Moreover, it has the effect of being able to perform proportional control during lifting and lowering, regardless of changes in load.

Further, the control port A' of the electromagnetic pilot valve 7 is connected to both pilot chambers 4γa, 4γb of the flow direction control valve 30.
and connect the pressure port y of the pilot valve 7 to the P port of the flow direction control valve 30 via the shuttle valve 6.
The valve can be freely switched between the actuator 3 and the pilot check valve through an on-off valve 49 on the shuttle valve side of the throttle 48 provided in the connection line 8 between the shuttle valve 6 and the A port. Since the A port side of the throttle 48 is connected to the pilot chamber of the pilot check valve 5, the electromagnetic flow direction control valve operates the flow direction control valve 30 by the electromagnetic pilot valve γ. In this case, even if the fluid pump 1 is stopped, the load pressure of the actuator 3 is used when the actuator 3 is lowered to switch the flow direction control valve 30, and a large flow rate can be controlled.
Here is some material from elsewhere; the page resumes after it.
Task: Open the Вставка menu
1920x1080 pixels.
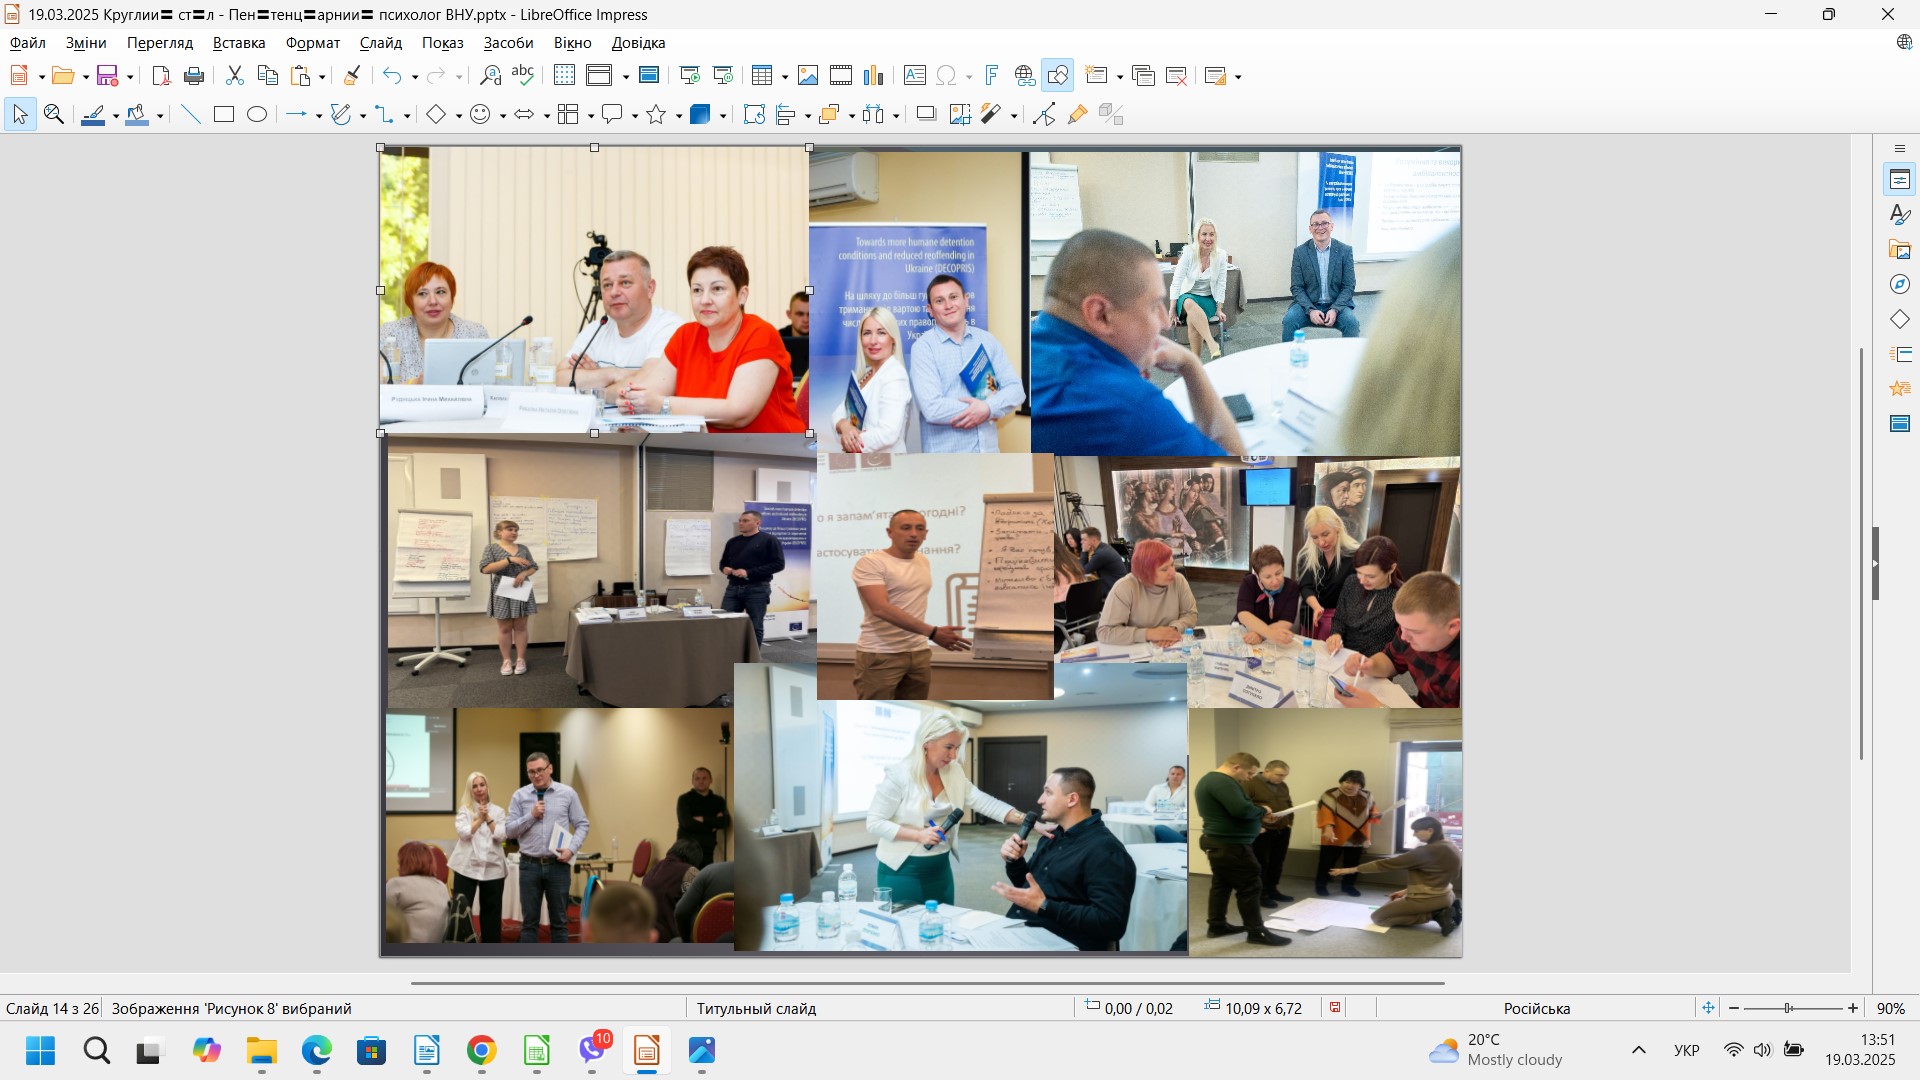Action: [x=239, y=43]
During the descent, even if the fluid pump 1 is stopped, the single-acting actuator 3 can be proportionally controlled in accordance with the opening degree of the variable orifice 40b, which has the effect of saving power.
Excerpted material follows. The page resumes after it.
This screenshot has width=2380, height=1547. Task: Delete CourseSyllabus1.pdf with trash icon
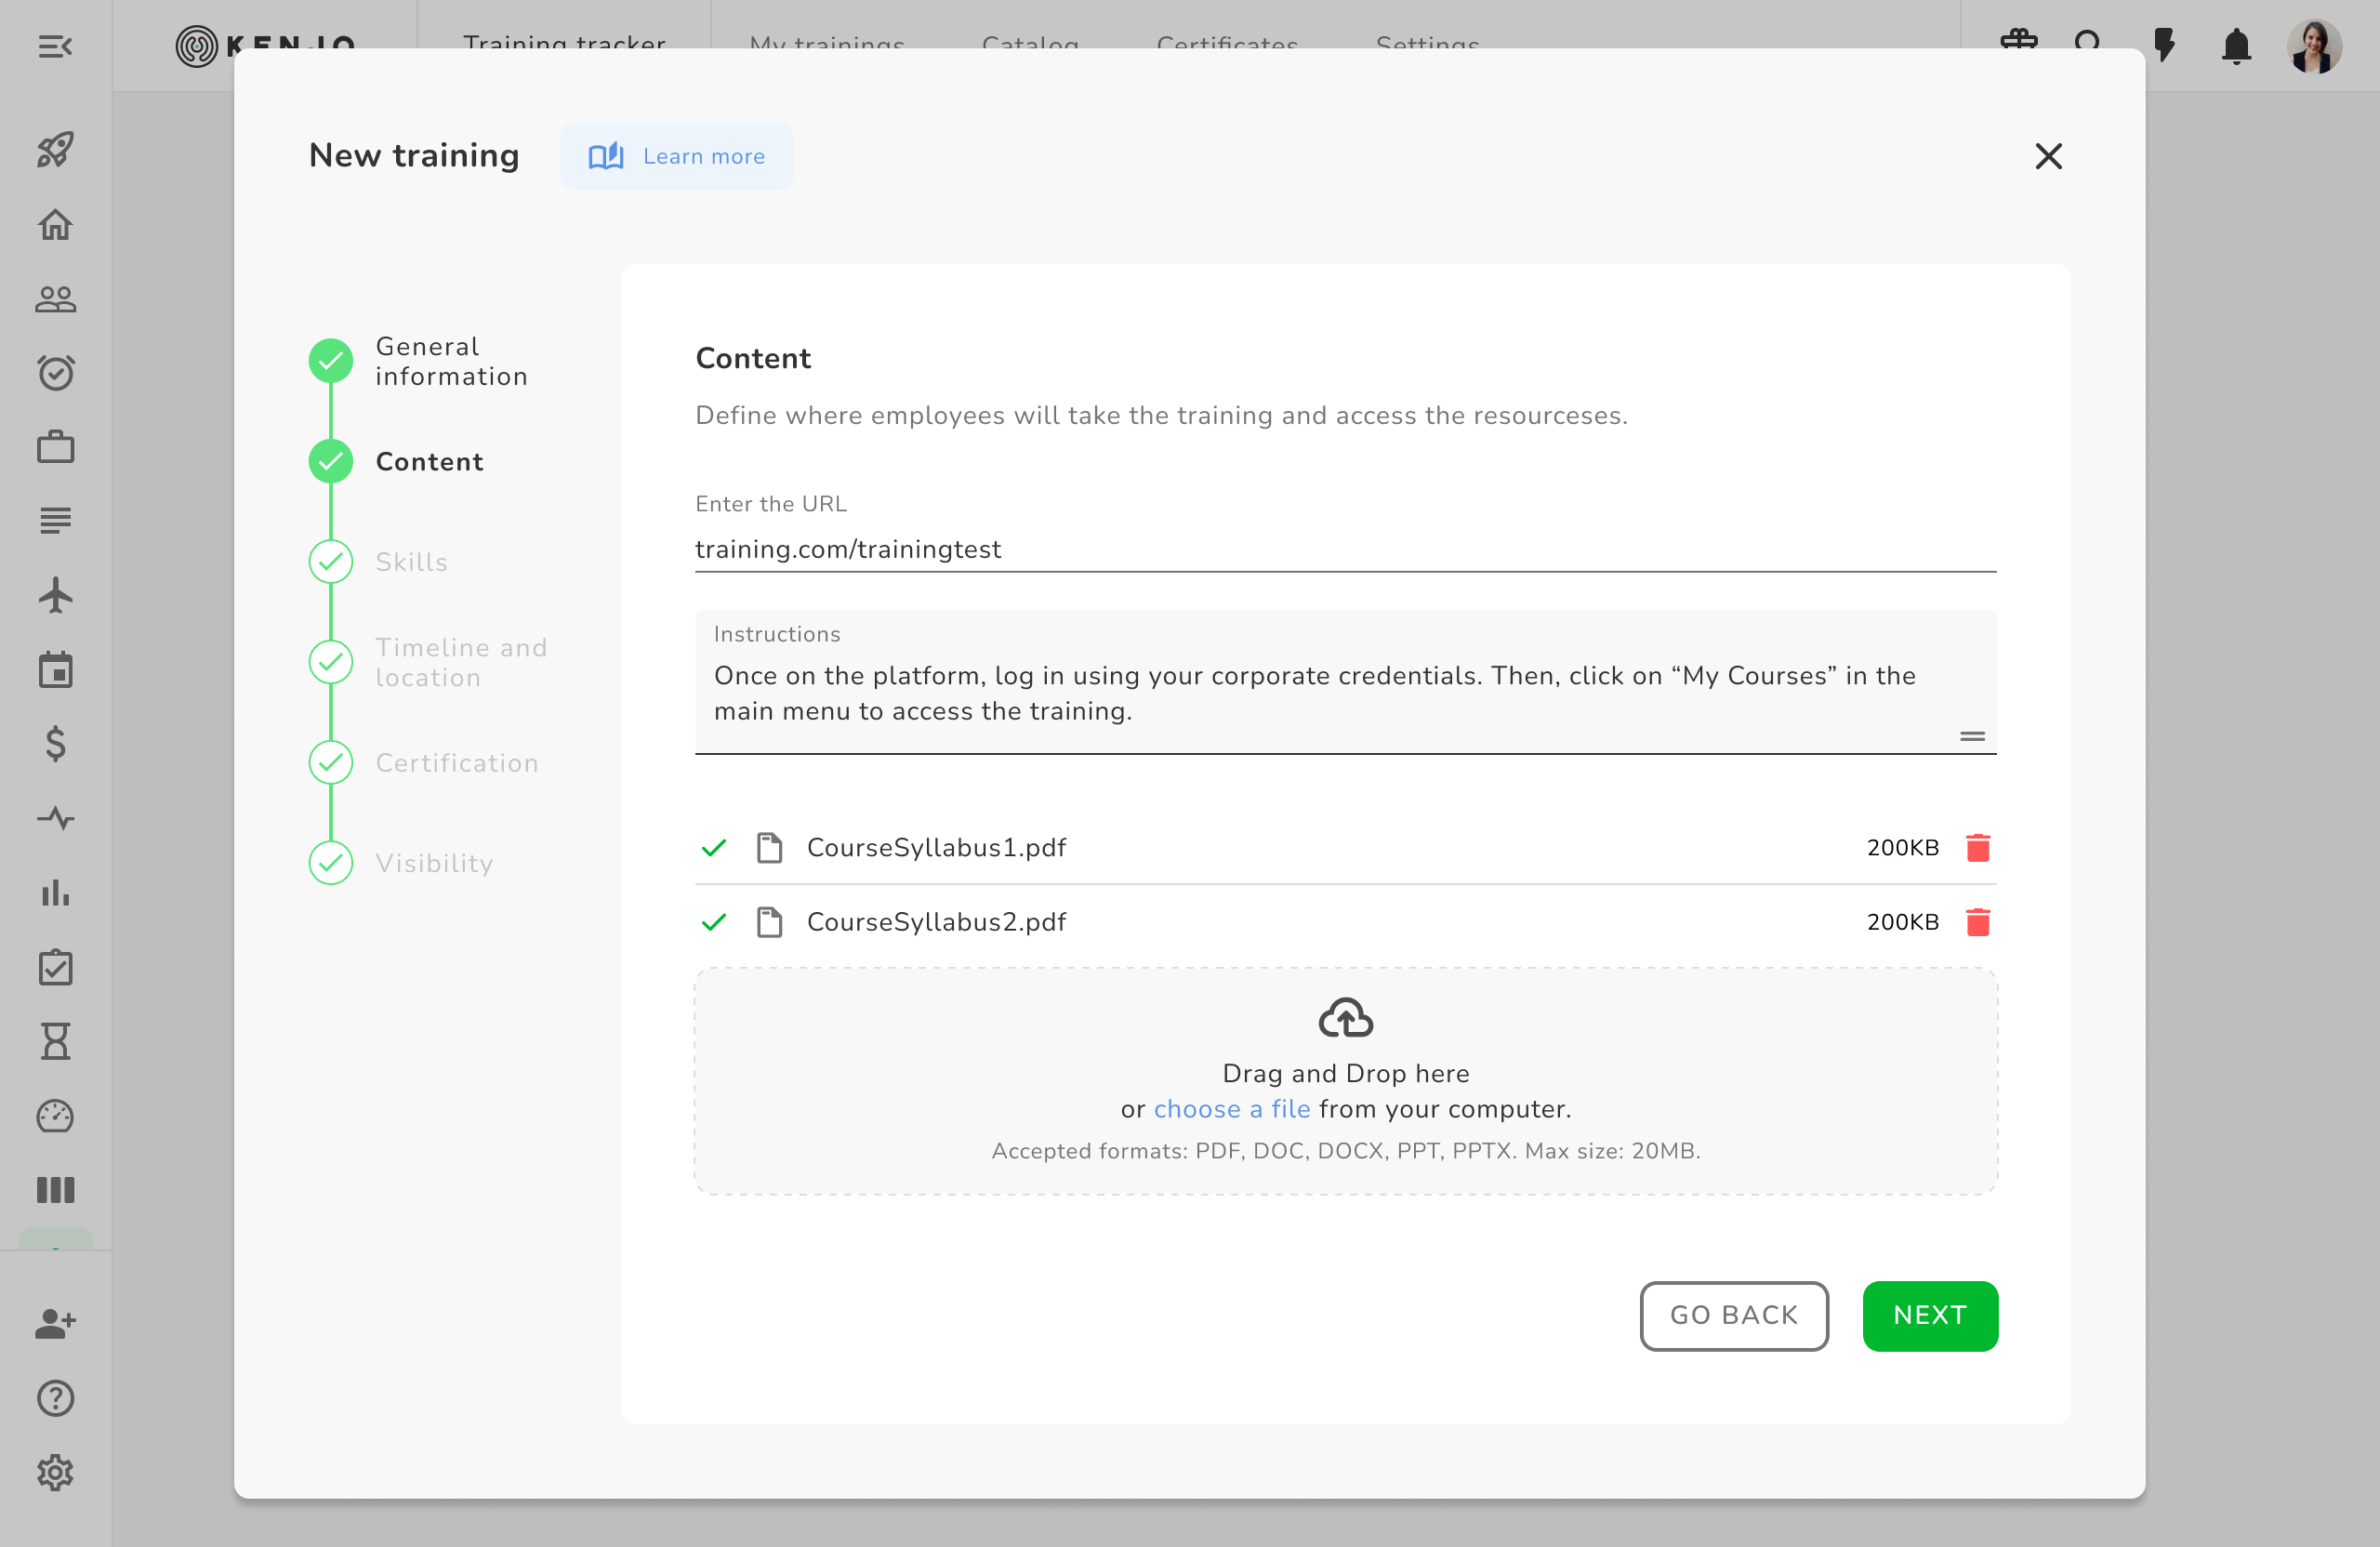[1977, 848]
[Brief explanation of the drawing]

FIG. 1 is an overall fluid circuit diagram showing an embodiment of the present invention, and FIG.
This figure and FIG. 3 are partially enlarged cross-sectional views of the previous one. C: Proportional control device, 1: Fluid pump, 4: Check valve sealing pressure reducing valve, 5:
・Pilot check valve, 7...Solenoid pressure reducing valve,
10...Pressure control valve, 11...Pressure compensator, 30...Flow rate directional control valve, 40...
...Variable flow rate adjustment orifice, 49...Opening/closing valve, 50...Centering spring.

Claims (1)

[Claims] 1 A neutral position in which the A port is opened to the T port, a first switching position in which the P port is opened to the B port and a variable orifice is formed between these ports, and a first switching position in which the B port is opened to the T port and a variable orifice is formed between these ports. a second forming a variable orifice;
A 4-point, 3-position type flow direction control valve 30 with a switching position is connected to the B port with a check valve material reducing pressure 4 such that the direction of the actuator is free flow, and the pressure reducing valve 4 and A pilot check valve 5 is interposed between the single acting actuator 3 and the electromagnetic pilot valve 7 via a shuttle valve 6 between a branch line 9 branching from the P port and a connection line 8 connecting to the A port. connected to the pressure port p, and the control port A' of the electromagnetic pilot valve 7;
B' is both pilot chambers 47 of the flow direction control valve 30.
a, 47b, respectively, and the shuttle valve 6 side of the throttle 48 interposed in the connection line 8 is connected to the on-off valve 49.
A branch line is connected to the flow path between the actuator 3 and the pilot check valve 5 via the flow path, and connects the A port side of the throttle 48 to the pilot chamber of the pilot check valve 5, while branching from the P port. 20
A branch control type pressure compensator 11 is interposed in the pressure compensator 11, and the spring side of the plunger 13 in the pressure compensator 11 is communicated with the B port when the flow direction control valve 30 is set to the first switching position; The single-acting actuator control device is further characterized in that the anti-spring side of the plunger 13 is communicated with the P port.